In April, Niger’s newly elected civilian President Mahamadou Issoufou took office, marking an end to nearly fourteen months of military rule. Senior military leaders had seized power from the previous civilian president, Mamadou Tandja, after he manipulated the constitution to remain in power past stated term limits. Both the coup and the civilian transition reflected what many say is a conviction among senior Nigerien military officers that they are the guardians or referees of the country’s democracy. This position – a complicated one indeed – is apparently not shared by all, though.
Yesterday, news surfaced that authorities in Niger had arrested some seven army officers accused of plotting to assassinate Issoufou.
[A security] official, who spoke on condition of anonymity, said the foiled assassination was to have taken place [on July 16] at a press conference addressed by Mr Issoufou to mark his 100 days in power.
Mr Issoufou’s killing would have opened for the way for the military to recapture power, the official said.
Some sections of Niger’s military have been angered by Mr Issoufou’s attempts to end corruption, which has led to the dismissal of several officials, correspondents say.
Issoufou’s initiation of corruption proceedings against army officers have been bold, but they have, it’s clear, also already caused discontent. As I wrote earlier this month, “The junta itself had conducted investigations of the Tandja regime. But it is one thing to go after an ousted and disgraced administration, and quite another to go after a group that earned domestic and international plaudits for its efforts to create and facilitate a smooth transition to civilian rule.”

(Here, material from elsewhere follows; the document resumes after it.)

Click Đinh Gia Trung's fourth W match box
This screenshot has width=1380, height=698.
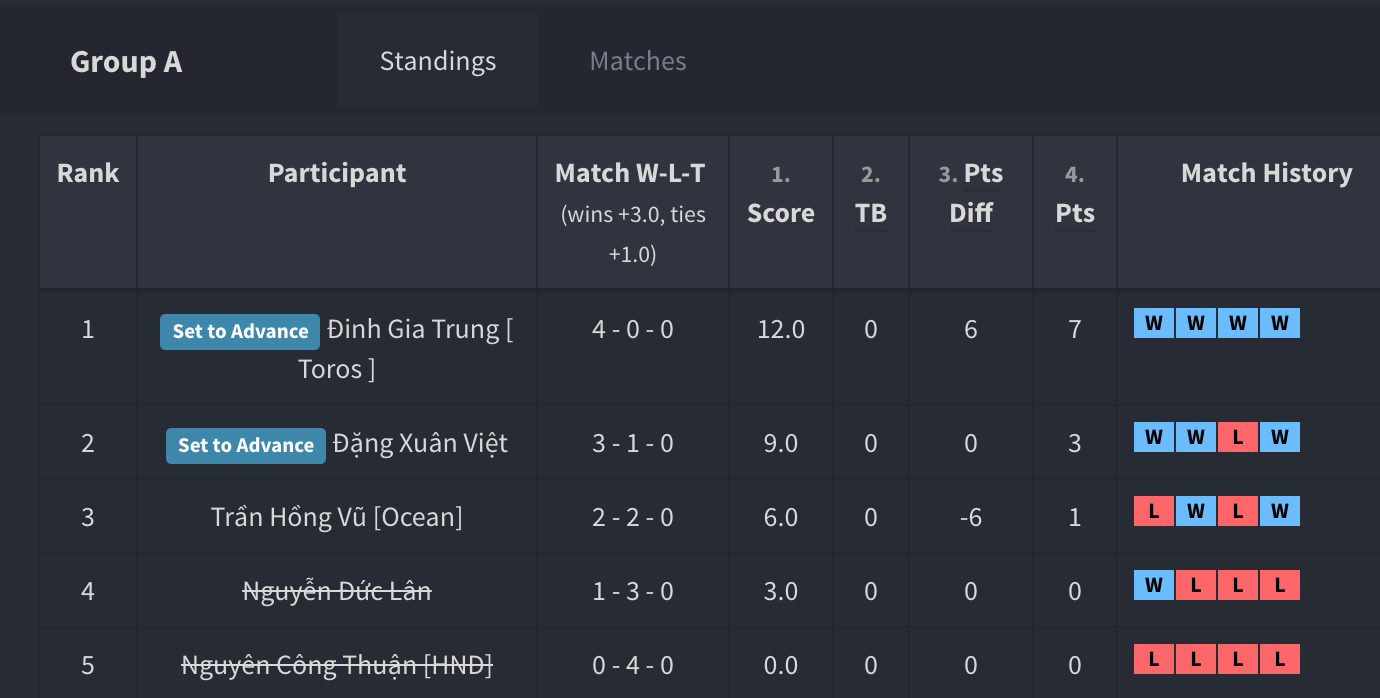tap(1280, 323)
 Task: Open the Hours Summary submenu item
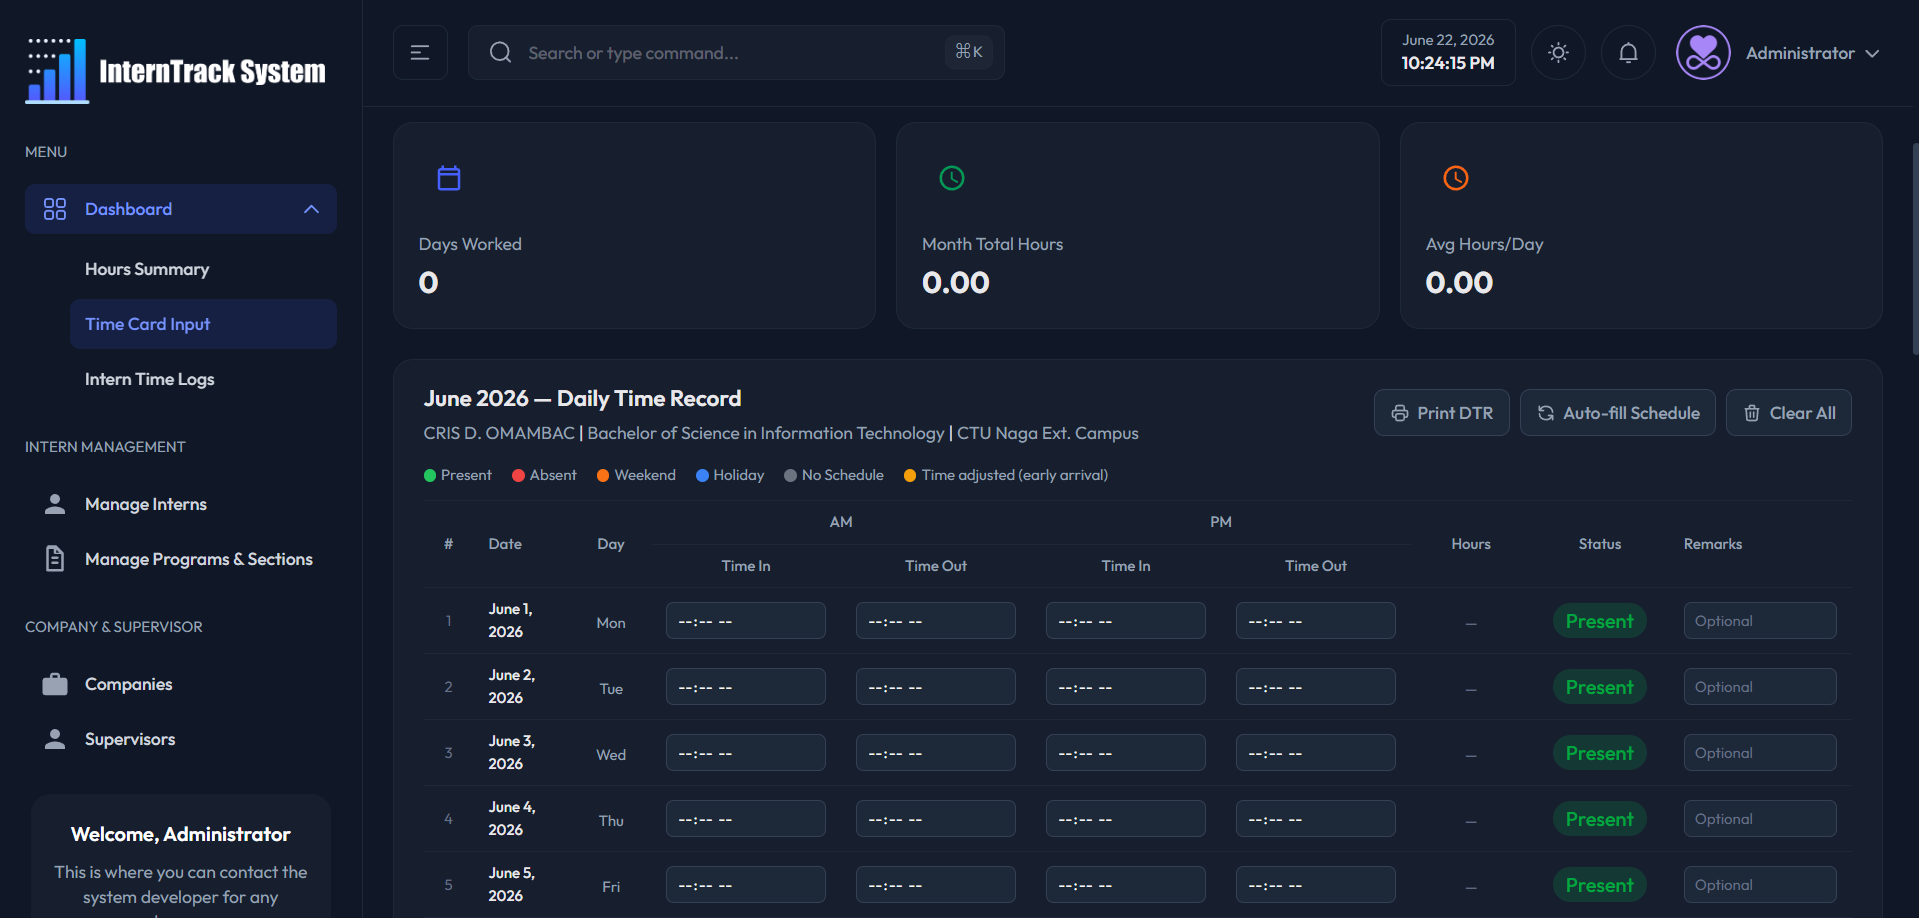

Judging from the small number and relatively low rank of the soldiers who were arrested, this coup attempt does not seem to have been a serious threat to Issoufou. From what I can tell, his visit to Washington this week is still going forward. Still, I wonder whether this plot will slow or freeze the corruption investigations Issoufou has launched. A contact in Niger told me yesterday that the plot had become the subject of considerable discussion there. I imagine it is a topic of concern within the halls of power in the capital as well.
[Update] Looks like accountability/anti-corruption efforts will move forward. Capital FM:
Niger has created an anti-corruption body to step up the fight against graft in the impoverished nation, the government announced Wednesday.
The High Authority to Combat Corruption comprises representatives of the Niger administration, private sector and civil society, a government statement said.
The new body will be tasked with “centralising and processing complaints and information it receives relating to corruption,” the statement said.